Persistent inflammation promotes endocannabinoid release and presynaptic cannabinoid 1 receptor desensitization

Abstract

SummaryPain therapies targeting the cannabinoid system are increasing with expansion of cannabis legalization but adaptations in the endogenous cannabinoid system during inflammatory pain could limit their efficacy. Presynaptic inhibition of GABA release mediated by cannabinoid 1 receptor (CB1R) agonists in the ventrolateral periaqueductal gray (vlPAG) is markedly reduced in male and female Sprague Dawley rats after persistent inflammation induced by Complete Freund’s Adjuvant (CFA). Inflammation results in increased endocannabinoid (eCB) synthesis and desensitization of presynaptic CB1Rs that is reversed by a GRK2/3 inhibitor, Compound 101. Despite CB1R desensitization, eCB activation of CB1Rs is maintained after inflammation.

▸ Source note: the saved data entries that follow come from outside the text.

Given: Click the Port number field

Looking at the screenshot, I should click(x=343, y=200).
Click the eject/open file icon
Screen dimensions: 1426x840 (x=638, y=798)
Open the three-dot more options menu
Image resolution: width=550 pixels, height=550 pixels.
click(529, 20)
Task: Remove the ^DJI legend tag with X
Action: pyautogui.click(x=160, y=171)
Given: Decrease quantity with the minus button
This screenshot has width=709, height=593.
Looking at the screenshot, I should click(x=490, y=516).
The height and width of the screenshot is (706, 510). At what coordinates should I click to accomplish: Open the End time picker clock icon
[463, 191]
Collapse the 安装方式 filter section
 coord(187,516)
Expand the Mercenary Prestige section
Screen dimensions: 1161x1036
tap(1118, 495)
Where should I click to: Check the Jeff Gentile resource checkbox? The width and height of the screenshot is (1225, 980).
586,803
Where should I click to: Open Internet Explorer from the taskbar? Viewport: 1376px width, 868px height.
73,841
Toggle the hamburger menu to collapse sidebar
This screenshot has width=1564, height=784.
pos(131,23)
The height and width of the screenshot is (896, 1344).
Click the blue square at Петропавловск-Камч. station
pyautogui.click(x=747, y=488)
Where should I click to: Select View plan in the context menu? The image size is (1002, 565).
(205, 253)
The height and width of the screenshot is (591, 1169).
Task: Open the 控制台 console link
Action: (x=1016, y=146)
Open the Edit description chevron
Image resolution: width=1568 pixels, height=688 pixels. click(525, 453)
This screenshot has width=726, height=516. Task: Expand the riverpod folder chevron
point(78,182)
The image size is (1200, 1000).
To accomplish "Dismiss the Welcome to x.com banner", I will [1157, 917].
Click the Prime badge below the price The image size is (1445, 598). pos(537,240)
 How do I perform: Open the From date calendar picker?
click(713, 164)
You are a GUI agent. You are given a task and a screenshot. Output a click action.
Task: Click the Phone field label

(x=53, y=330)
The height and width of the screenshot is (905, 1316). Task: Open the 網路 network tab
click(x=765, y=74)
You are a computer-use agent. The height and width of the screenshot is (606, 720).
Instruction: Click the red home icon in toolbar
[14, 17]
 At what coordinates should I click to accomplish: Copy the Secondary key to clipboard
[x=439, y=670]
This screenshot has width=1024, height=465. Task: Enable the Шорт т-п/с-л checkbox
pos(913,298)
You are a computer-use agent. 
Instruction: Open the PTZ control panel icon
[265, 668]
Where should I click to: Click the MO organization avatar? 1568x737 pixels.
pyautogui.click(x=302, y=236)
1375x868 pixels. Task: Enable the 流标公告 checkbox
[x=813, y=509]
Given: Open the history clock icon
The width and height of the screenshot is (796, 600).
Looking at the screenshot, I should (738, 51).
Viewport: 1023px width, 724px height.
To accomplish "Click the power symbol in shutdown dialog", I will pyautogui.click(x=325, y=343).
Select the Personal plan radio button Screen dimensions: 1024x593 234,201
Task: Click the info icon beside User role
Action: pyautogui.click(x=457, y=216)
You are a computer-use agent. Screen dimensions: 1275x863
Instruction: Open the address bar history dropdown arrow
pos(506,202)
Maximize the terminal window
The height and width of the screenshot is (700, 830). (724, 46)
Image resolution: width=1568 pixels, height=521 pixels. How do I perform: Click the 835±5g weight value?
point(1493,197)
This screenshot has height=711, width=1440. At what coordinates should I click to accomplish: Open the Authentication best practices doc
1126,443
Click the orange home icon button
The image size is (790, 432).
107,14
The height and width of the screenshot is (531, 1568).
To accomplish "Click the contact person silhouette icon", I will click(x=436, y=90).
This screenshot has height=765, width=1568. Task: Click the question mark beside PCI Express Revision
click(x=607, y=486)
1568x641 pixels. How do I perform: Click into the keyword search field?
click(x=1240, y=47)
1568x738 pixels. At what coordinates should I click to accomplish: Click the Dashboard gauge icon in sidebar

Depolarization-induced suppression of inhibition (DSI) in naïve animals is rapid and transient, but is prolonged in recordings after inflammation. Prolonged DSI is mediated by 2-arachidonoylglycerol (2-AG) indicating reduced monoacylglycerol lipase (MAGL) activity. These adaptations within the endogenous cannabinoid system have important implications for the development of future pain therapies targeting CB1Rs or MAGL.